E o preço mais alto é a ameaça de colapso político da própria experiência. É importante notar que são justamente aqueles setores sociais que exigiram do PT uma adaptação aos “novos tempos” e saudaram a “conversão” do partido à “modernidade” e o abandono dos radicalismos do passado, que hoje denunciam a falta de compromisso do partido com suas bandeiras históricas. O que está na base desse movimento é, entre outras coisas, um convite à interdição da própria política.
Um beco sem saída?
Se só há uma política econômica possível, pouco importa qual partido ganhe esta ou aquela eleição. Trata-se de fazer as adequações necessárias para que ela seja mantida. Os efeitos colaterais decorrentes desse processo de adequação devem poder ser rapidamente absorvidos pelo mercado, ao custo de algumas cabeças e, se for preciso, com a troca dos governantes.
Uma prova da realidade desse movimento é pensar o seu contrário: o que aconteceria se o governo Lula tivesse, desde o início, tentado romper com alguns dos pilares fundamentais dessa política? Estaria, sem dúvida, sob fogo cerrado desde o início.

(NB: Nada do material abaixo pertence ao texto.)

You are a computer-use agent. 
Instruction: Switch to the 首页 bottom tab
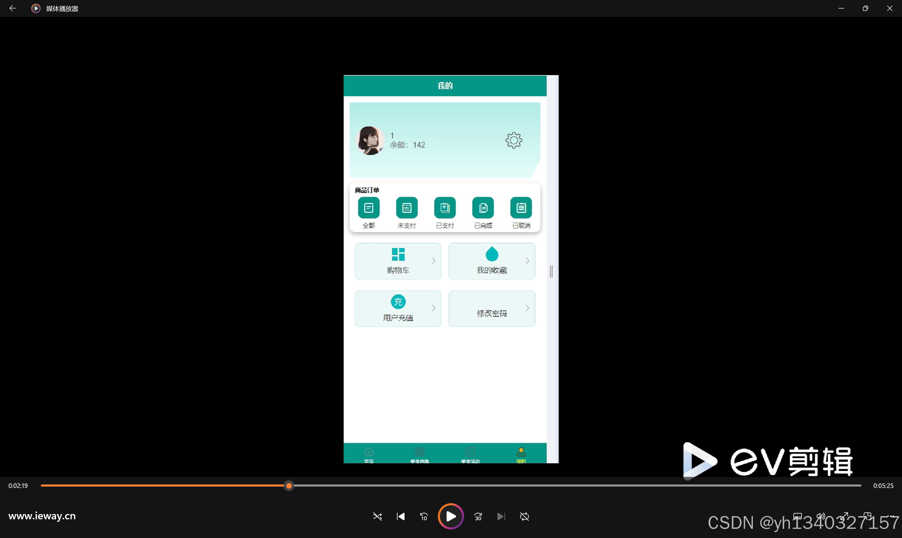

Como estão sob fogo cerrado movimentos sociais como o MST, cuja tentativa de criminalização só aumenta a cada dia.
Mas, se é assim, então estamos diante de um beco sem saída?
Essa é uma das principais perguntas que o cenário atual coloca diante de quem ainda acredita que é possível (e necessário) trilhar outros caminhos na política e na economia. E aqui voltamos às comparações com o que ocorre na Bolívia e na Europa.
São realidades distintas, é certo, mas o que elas apresentam em comum com o que assistimos hoje no Brasil é que, por mais que os defensores do pensamento único na economia defendam que não há outro caminho a seguir, essa necessidade segue sendo sistematicamente contestada, seja pelos aymaras e quechuas, seja por cidadãos franceses e holandeses. Por mais que se tente decretar a interdição total da política, ela reaparece, de modo incômodo, nos lugares mais diferentes do mundo, com novos agentes e novas formas de atuação.
Perceber essas conexões e entender o sentido de seu ocultamento no debate político atual pode nos ajudar a atravessar os duros dias de hoje sem sucumbir ao canto de sereia que pretende nos dizer que, para acabar com a corrupção, é preciso privatizar a política e transformar os políticos em gerentes.
As elites econômicas do Brasil, da Bolívia e da Europa sabem bem que esse ocultamento é uma condição vital para o sucesso de seus empreendimentos e para que os deserdados da terra, sejam eles aymaras bolivianos, sem-terra brasileiros ou trabalhadores europeus empobrecidos não se atrevam a tentar trilhas outros caminhos do que aqueles já pavimentados pelos mercados globais.